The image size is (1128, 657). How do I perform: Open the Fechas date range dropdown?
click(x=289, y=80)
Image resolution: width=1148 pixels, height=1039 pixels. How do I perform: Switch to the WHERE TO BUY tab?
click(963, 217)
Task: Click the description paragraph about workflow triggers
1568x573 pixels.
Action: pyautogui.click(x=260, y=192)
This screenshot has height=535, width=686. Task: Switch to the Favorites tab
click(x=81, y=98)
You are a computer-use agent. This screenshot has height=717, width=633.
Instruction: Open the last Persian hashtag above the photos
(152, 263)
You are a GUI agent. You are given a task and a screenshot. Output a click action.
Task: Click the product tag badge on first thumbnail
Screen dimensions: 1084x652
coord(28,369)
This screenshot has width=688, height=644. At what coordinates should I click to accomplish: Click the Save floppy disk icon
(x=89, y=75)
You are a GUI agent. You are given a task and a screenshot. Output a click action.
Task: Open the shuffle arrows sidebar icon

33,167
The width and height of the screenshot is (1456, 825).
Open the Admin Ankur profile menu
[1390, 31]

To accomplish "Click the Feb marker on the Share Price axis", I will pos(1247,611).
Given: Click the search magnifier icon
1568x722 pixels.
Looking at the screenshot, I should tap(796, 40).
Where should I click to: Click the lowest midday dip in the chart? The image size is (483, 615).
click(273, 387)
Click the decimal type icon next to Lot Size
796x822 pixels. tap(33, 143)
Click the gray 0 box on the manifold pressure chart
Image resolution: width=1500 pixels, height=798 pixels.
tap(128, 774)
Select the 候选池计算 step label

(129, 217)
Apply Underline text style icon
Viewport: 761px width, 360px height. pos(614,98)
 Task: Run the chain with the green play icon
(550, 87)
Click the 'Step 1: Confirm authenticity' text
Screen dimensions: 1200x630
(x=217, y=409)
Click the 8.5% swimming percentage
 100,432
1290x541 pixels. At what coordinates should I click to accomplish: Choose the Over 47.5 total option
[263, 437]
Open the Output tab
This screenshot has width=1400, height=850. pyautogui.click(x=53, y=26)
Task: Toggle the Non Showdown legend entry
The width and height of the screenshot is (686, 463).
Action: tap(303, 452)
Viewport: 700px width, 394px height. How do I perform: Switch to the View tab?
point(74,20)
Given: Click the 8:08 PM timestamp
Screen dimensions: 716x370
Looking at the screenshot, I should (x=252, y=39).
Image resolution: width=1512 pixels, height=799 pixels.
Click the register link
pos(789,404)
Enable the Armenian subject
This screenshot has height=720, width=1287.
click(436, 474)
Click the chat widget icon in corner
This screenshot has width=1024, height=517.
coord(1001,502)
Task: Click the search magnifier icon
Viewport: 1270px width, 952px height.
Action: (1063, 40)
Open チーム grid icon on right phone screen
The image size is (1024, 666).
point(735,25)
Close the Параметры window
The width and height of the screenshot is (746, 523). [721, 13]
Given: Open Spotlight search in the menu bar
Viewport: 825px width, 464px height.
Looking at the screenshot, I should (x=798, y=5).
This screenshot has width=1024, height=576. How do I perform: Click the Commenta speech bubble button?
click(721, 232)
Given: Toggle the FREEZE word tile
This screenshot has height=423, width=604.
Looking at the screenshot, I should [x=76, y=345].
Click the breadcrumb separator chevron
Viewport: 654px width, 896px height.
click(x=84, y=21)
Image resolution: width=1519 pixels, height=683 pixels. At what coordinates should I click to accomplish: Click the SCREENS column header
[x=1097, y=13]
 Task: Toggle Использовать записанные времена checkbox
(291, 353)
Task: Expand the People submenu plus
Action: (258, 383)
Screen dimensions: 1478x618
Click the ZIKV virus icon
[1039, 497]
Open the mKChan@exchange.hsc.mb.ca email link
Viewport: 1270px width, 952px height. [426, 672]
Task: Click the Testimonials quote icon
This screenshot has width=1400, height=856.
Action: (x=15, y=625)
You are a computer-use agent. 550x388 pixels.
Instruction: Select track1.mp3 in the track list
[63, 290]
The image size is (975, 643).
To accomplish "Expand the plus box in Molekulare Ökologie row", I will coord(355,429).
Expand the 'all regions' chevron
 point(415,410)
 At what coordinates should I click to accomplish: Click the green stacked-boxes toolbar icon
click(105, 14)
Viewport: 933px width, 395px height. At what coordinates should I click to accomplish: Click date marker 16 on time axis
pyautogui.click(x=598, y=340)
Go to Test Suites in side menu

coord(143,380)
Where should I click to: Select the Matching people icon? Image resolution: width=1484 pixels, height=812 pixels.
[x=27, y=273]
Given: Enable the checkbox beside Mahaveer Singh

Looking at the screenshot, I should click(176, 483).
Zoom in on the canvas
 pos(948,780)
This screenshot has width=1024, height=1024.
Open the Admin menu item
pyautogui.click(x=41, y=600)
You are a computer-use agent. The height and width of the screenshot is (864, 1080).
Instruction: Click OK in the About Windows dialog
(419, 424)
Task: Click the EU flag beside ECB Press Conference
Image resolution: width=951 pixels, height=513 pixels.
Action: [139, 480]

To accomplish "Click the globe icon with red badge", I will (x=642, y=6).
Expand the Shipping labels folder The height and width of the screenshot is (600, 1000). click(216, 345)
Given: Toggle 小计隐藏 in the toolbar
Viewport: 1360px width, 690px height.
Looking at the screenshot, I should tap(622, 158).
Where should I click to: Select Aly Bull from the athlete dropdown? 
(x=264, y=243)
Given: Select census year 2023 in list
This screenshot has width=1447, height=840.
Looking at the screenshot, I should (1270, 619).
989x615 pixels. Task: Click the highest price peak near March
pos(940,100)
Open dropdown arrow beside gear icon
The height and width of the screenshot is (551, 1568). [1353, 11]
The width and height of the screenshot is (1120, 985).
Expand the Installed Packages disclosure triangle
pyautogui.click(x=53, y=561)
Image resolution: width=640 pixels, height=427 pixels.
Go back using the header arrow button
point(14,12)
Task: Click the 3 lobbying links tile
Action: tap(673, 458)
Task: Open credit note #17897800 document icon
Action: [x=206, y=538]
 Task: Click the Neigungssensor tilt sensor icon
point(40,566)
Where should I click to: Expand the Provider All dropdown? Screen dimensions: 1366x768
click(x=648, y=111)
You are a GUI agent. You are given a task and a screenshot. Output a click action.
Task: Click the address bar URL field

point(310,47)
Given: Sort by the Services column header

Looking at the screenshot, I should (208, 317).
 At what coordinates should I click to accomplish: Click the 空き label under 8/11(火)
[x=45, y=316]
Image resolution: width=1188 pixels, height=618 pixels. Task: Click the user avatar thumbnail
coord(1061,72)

Work required → None of the lines above may be skipped. Transcribe each one exactly.

Answer area →
The image size is (1128, 657). How do I perform: Open the Fechas date range dropdown?
click(x=289, y=80)
Image resolution: width=1148 pixels, height=1039 pixels. How do I perform: Switch to the WHERE TO BUY tab?
click(963, 217)
Task: Click the description paragraph about workflow triggers
1568x573 pixels.
Action: pyautogui.click(x=260, y=192)
This screenshot has height=535, width=686. Task: Switch to the Favorites tab
click(x=81, y=98)
You are a computer-use agent. This screenshot has height=717, width=633.
Instruction: Open the last Persian hashtag above the photos
(152, 263)
You are a GUI agent. You are given a task and a screenshot. Output a click action.
Task: Click the product tag badge on first thumbnail
Screen dimensions: 1084x652
coord(28,369)
This screenshot has width=688, height=644. At what coordinates should I click to accomplish: Click the Save floppy disk icon
(x=89, y=75)
You are a GUI agent. You are given a task and a screenshot. Output a click action.
Task: Open the shuffle arrows sidebar icon

33,167
The width and height of the screenshot is (1456, 825).
Open the Admin Ankur profile menu
[1390, 31]

To accomplish "Click the Feb marker on the Share Price axis", I will pos(1247,611).
Given: Click the search magnifier icon
1568x722 pixels.
Looking at the screenshot, I should tap(796, 40).
Where should I click to: Click the lowest midday dip in the chart? The image size is (483, 615).
click(273, 387)
Click the decimal type icon next to Lot Size
796x822 pixels. tap(33, 143)
Click the gray 0 box on the manifold pressure chart
Image resolution: width=1500 pixels, height=798 pixels.
tap(128, 774)
Select the 候选池计算 step label

(129, 217)
Apply Underline text style icon
Viewport: 761px width, 360px height. pos(614,98)
 Task: Run the chain with the green play icon
(550, 87)
Click the 'Step 1: Confirm authenticity' text
Screen dimensions: 1200x630
(x=217, y=409)
Click the 8.5% swimming percentage
 100,432
1290x541 pixels. At what coordinates should I click to accomplish: Choose the Over 47.5 total option
[263, 437]
Open the Output tab
This screenshot has width=1400, height=850. pyautogui.click(x=53, y=26)
Task: Toggle the Non Showdown legend entry
The width and height of the screenshot is (686, 463).
Action: tap(303, 452)
Viewport: 700px width, 394px height. How do I perform: Switch to the View tab?
point(74,20)
Given: Click the 8:08 PM timestamp
Screen dimensions: 716x370
Looking at the screenshot, I should (x=252, y=39).
Image resolution: width=1512 pixels, height=799 pixels.
Click the register link
pos(789,404)
Enable the Armenian subject
This screenshot has height=720, width=1287.
click(436, 474)
Click the chat widget icon in corner
This screenshot has width=1024, height=517.
coord(1001,502)
Task: Click the search magnifier icon
Viewport: 1270px width, 952px height.
Action: (1063, 40)
Open チーム grid icon on right phone screen
The image size is (1024, 666).
point(735,25)
Close the Параметры window
The width and height of the screenshot is (746, 523). [721, 13]
Given: Open Spotlight search in the menu bar
Viewport: 825px width, 464px height.
Looking at the screenshot, I should (x=798, y=5).
This screenshot has width=1024, height=576. How do I perform: Click the Commenta speech bubble button?
click(721, 232)
Given: Toggle the FREEZE word tile
This screenshot has height=423, width=604.
Looking at the screenshot, I should [x=76, y=345].
Click the breadcrumb separator chevron
Viewport: 654px width, 896px height.
click(x=84, y=21)
Image resolution: width=1519 pixels, height=683 pixels. At what coordinates should I click to accomplish: Click the SCREENS column header
[x=1097, y=13]
 Task: Toggle Использовать записанные времена checkbox
(291, 353)
Task: Expand the People submenu plus
Action: (258, 383)
Screen dimensions: 1478x618
Click the ZIKV virus icon
[1039, 497]
Open the mKChan@exchange.hsc.mb.ca email link
Viewport: 1270px width, 952px height. [426, 672]
Task: Click the Testimonials quote icon
This screenshot has width=1400, height=856.
Action: (x=15, y=625)
You are a computer-use agent. 550x388 pixels.
Instruction: Select track1.mp3 in the track list
[63, 290]
The image size is (975, 643).
To accomplish "Expand the plus box in Molekulare Ökologie row", I will coord(355,429).
Expand the 'all regions' chevron
 point(415,410)
 At what coordinates should I click to accomplish: Click the green stacked-boxes toolbar icon
click(105, 14)
Viewport: 933px width, 395px height. At what coordinates should I click to accomplish: Click date marker 16 on time axis
pyautogui.click(x=598, y=340)
Go to Test Suites in side menu

coord(143,380)
Where should I click to: Select the Matching people icon? Image resolution: width=1484 pixels, height=812 pixels.
[x=27, y=273]
Given: Enable the checkbox beside Mahaveer Singh

Looking at the screenshot, I should click(176, 483).
Zoom in on the canvas
 pos(948,780)
This screenshot has width=1024, height=1024.
Open the Admin menu item
pyautogui.click(x=41, y=600)
You are a computer-use agent. The height and width of the screenshot is (864, 1080).
Instruction: Click OK in the About Windows dialog
(419, 424)
Task: Click the EU flag beside ECB Press Conference
Image resolution: width=951 pixels, height=513 pixels.
Action: [139, 480]

To accomplish "Click the globe icon with red badge", I will (x=642, y=6).
Expand the Shipping labels folder The height and width of the screenshot is (600, 1000). click(216, 345)
Given: Toggle 小计隐藏 in the toolbar
Viewport: 1360px width, 690px height.
Looking at the screenshot, I should tap(622, 158).
Where should I click to: Select Aly Bull from the athlete dropdown? 
(x=264, y=243)
Given: Select census year 2023 in list
This screenshot has width=1447, height=840.
Looking at the screenshot, I should (1270, 619).
989x615 pixels. Task: Click the highest price peak near March
pos(940,100)
Open dropdown arrow beside gear icon
The height and width of the screenshot is (551, 1568). [1353, 11]
The width and height of the screenshot is (1120, 985).
Expand the Installed Packages disclosure triangle
pyautogui.click(x=53, y=561)
Image resolution: width=640 pixels, height=427 pixels.
Go back using the header arrow button
point(14,12)
Task: Click the 3 lobbying links tile
Action: tap(673, 458)
Task: Open credit note #17897800 document icon
Action: [x=206, y=538]
 Task: Click the Neigungssensor tilt sensor icon
point(40,566)
Where should I click to: Expand the Provider All dropdown? Screen dimensions: 1366x768
click(x=648, y=111)
You are a GUI agent. You are given a task and a screenshot. Output a click action.
Task: Click the address bar URL field

point(310,47)
Given: Sort by the Services column header

Looking at the screenshot, I should (208, 317).
 At what coordinates should I click to accomplish: Click the 空き label under 8/11(火)
[x=45, y=316]
Image resolution: width=1188 pixels, height=618 pixels. Task: Click the user avatar thumbnail
coord(1061,72)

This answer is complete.